▶ **OBJECTIVES**
**1.** According to the PWC report from Sacramento, how many personal watercraft are registered in California in the latest DMV numbers?
**2.** Go on with the PWC report from Sacramento, starting after its final sentence.

▶ **EXTRACT PROVIDED**
Begin

Division of Boating and Waterways 1997
|PWC Task Force|
|Chuck Raysbrook, Director of the Division of Boating and Waterways|
Delta Watercraft Club
|Lt. Randy Trefrey
California State Parks
|Richard C. Tipton
|David Johnson, Chair
Division of Boating and Waterways
PWC Report from Sacramento
By David Johnson, Chairman, PWC Task Force
Dept. of Boating and Waterways
As we all know, the use of personal watercraft is the hottest thing in boating. The latest numbers from DMV indicate there are 141,000 personal watercraft registered in California, compared to "just" 114,000 from last year! In Los Angeles County alone, there are over 31,000 PWC. Obviously, with the large number of new persons riding these craft, there is strong need to provide boating safety, education and law enforcement programs throughout the state.
Last year, we had the opportunity to produce a 16 minute video on the safe operation of PWC. Filmed on location at Folsom Lake near Sacramento and Mission Bay in San Diego, we did a lot of boating and, specifically, rode a number of PWCs and talked to many boaters who ride these craft. From this experience, I came away with two impressions: (1) PWCs are FUN, but, (2) there are serious and increasing safety problems with respect to PWC users.
The fun part is that one can ride a small boat with little draft, be close to the water (literally), ride with your friends, manuever quickly and get there fast. The drawback is there are thousands of persons who are riding PWCs for the first time and they are simply not aware of the rules of the road and other safety precautions. This situation has led to a substantial increase in the number of personal watercraft accidents and injuries.
As an example, while we were filming on Folsom Lake, we witnessed one accident where an underage PWC operator slammed into two other young teenagers also on a PWC. The PWC that got hit was taking on water and could not operate so we ended up towing the disabled craft to shore. The kids that got hit were pretty shaken up. Lucky, though - - no broken bones or injuries.
This type of accident is absolutely preventable. How? Keep a sharp look out! Operator inattention in one the major causes of PWC accidents. Operators should keep a 360 degree awareness of other boaters in the water and should never ride too closely with their friends -- always leave a way out. Many PWC accidents are also caused by "radical maneuvers" such as wake jumping and spraying down other boaters. The point here is: always operate in safe manner and be considerate of other persons on the water and on the shoreline.
So, what can we do? Well, first, there are some important bills in the California Legislature that are concerned with the operation of PWCs. One is Senate Bill 347 (Thompson), which would prohibit certain unsafe practices by PWC operators such as spraying down another boater, causing another boater to swerve at the last minute, wake jumping within 100 feet of another boat, and night operation.
In addition, SB 545 (Rosenthal) would increase the minimum age for operating a motorboat greater than 15 horsepower from 12 to 16, with specified exceptions. A person 12-15 years of age could operate a motorboat if there were a person 18 years or older also on board. These bills are presently being considered by your representatives in the California Senate and Assembly and the Governor.

End

▶ **RECORDED INFORMATION**
Begin

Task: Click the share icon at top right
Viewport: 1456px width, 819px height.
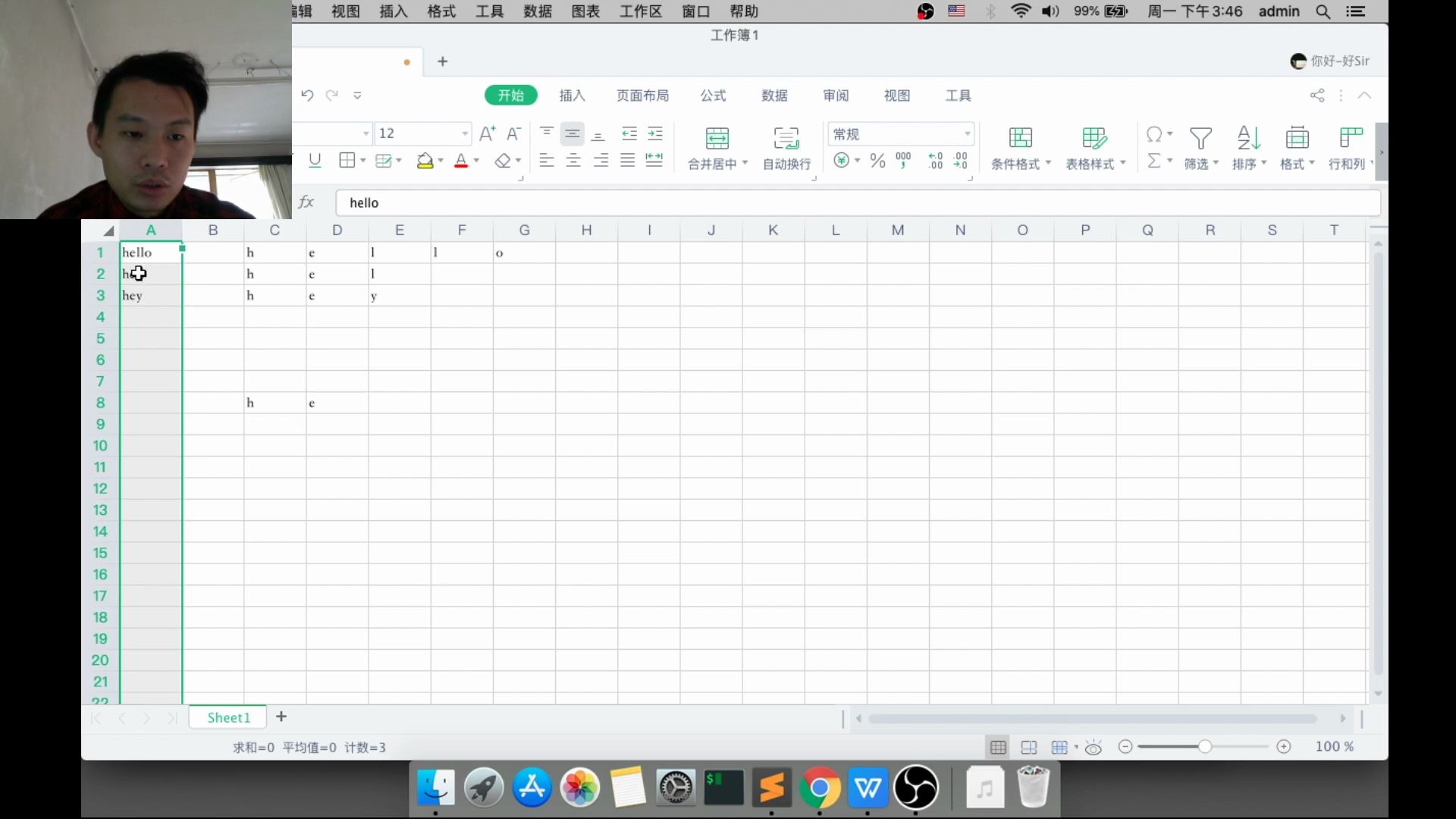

End

▶ **ANSWER LIST**
**1.** 141,000

**2.**
As your state boating agency, we are doing all we can to get safety information out to PWC users. We are presently developing a high school curriculum, our PWC safety film is presently being distributed, and we have doubled our law enforcement budget to help aid local counties and cities. We want to make our waterways safe for everyone. If you would like to share your thoughts with me, I would be pleased to discuss any and all PWC issues. I can be reached at (916) 322-1821. And remember -- keep a sharp lookout!
1996 California Boating Accident Statistics and PWC
DBW's analysis of 1996 boating accidents found implications for PWC safety that users should be aware of. In 1996, 850 boating accidents, involving 537 injuries, 56 deaths, and $2,241,700 in property damage, were reported to the Department. As of December 31, 1996, there were 141,213 PWC registered in California, comprising 16% of registered vessels. During the 1996 calendar year, 385 PWC-related accidents were reported, resulting in 298 injuries, 8 fatalities, and $508,300 in property damage. PWC account for 16% of all vessels registered in California, but were involved in 45% of all accidents, 55% of all injuries, 14% of all fatalities, and 23% of all property damage. Other findings:
- Operator inexperience was the number one cause of PWC-related accidents, figuring in 49% of PWC accidents, notably operator inexperience in operating jet-powered vessels. Many operators do not realize that when they let off the throttle, they lose steering capacity, contributing to numerous accidents. Second was operator inattention (47%), followed closely by and excessive speed (43%).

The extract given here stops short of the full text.